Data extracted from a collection
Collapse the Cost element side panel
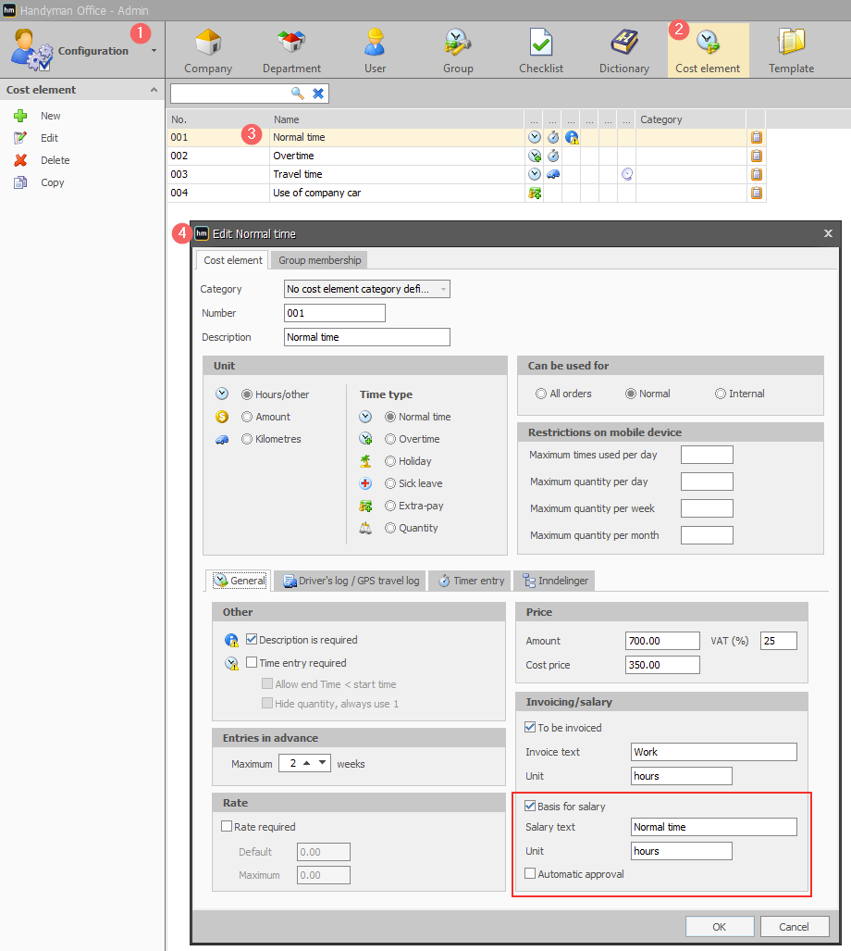The width and height of the screenshot is (851, 951). pos(154,90)
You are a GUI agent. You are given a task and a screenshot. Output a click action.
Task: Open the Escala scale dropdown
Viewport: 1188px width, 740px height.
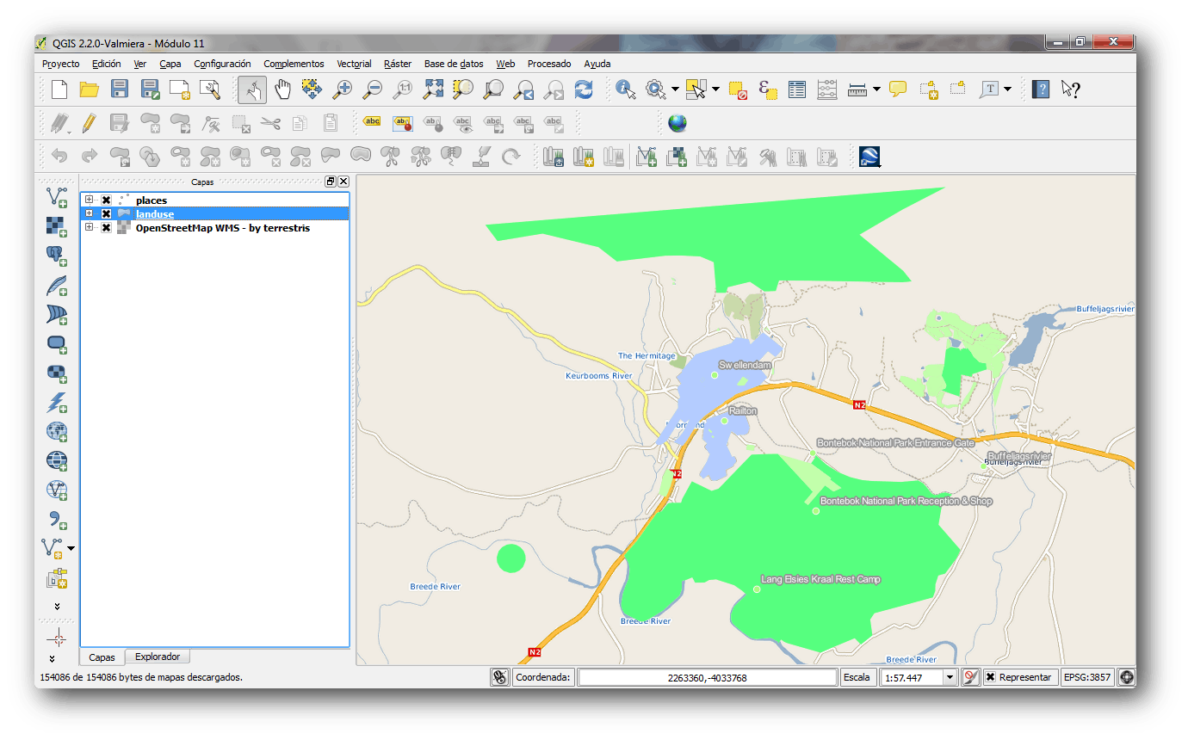pos(950,677)
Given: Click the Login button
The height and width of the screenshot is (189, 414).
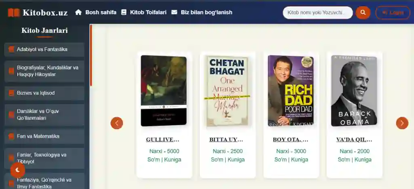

- **WHAT THE EXERCISE ASKS**: Write out only the lines from the one that contains "You are a GUI" through the last line of the records above, both included, word for word and without the pictures.

- **OUTPUT OF THE TASK**:
You are a GUI agent. You are given a task and a screenshot. Output a click action.
Task: Open the Escala scale dropdown
Viewport: 1188px width, 740px height.
pos(950,677)
Given: Click the Login button
The height and width of the screenshot is (189, 414).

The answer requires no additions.